Content starts
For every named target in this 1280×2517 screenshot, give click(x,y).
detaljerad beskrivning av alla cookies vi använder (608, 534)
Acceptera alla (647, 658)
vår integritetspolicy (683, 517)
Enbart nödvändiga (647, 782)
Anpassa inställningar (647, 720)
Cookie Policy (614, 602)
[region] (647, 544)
Content ends
Content starts
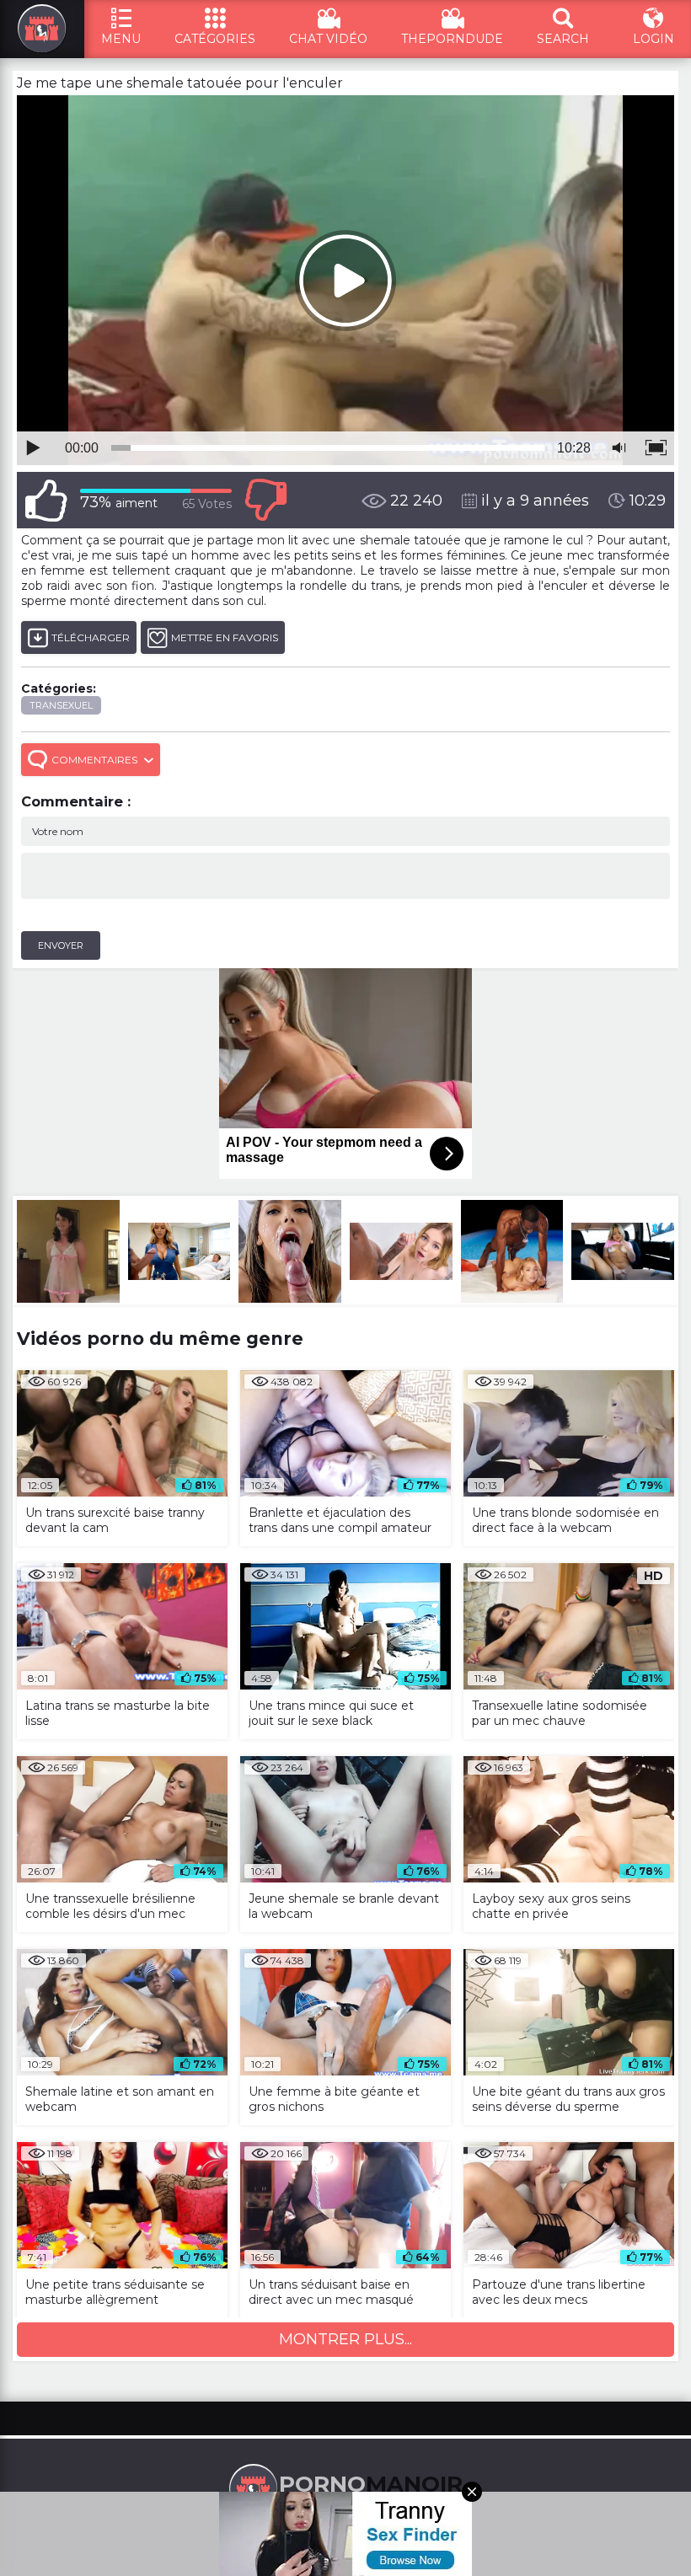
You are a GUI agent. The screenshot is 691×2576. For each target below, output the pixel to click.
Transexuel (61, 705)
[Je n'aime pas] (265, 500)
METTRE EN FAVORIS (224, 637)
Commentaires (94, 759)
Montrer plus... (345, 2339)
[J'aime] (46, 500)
Content ends
Content starts
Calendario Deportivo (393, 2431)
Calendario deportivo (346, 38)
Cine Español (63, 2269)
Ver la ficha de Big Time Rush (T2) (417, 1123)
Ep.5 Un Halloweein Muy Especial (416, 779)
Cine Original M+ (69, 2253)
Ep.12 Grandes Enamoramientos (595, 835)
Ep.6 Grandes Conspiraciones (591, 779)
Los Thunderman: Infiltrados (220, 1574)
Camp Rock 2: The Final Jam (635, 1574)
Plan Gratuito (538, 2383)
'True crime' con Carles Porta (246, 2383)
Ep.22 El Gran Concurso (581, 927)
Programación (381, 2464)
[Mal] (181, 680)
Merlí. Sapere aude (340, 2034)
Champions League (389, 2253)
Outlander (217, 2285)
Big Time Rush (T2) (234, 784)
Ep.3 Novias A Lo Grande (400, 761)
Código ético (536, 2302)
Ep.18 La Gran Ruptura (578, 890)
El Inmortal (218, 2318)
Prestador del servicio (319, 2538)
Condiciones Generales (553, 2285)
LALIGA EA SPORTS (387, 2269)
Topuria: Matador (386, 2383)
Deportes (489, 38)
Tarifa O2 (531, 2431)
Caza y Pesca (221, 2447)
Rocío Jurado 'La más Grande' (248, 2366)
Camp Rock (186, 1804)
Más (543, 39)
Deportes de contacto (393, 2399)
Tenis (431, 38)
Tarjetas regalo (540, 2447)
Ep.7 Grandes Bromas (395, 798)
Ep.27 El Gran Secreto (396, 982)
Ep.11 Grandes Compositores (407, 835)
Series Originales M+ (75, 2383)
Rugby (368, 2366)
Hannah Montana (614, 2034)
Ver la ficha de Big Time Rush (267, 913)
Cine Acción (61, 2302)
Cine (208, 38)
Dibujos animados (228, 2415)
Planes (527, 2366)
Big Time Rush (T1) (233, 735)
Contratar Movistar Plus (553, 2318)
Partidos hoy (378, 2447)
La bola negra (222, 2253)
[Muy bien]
Content ends
Taking the material above as a whole, how many of its lines contain "ficha"? The reply should be that number alone.

RESPONSE TO THIS EXERCISE:
2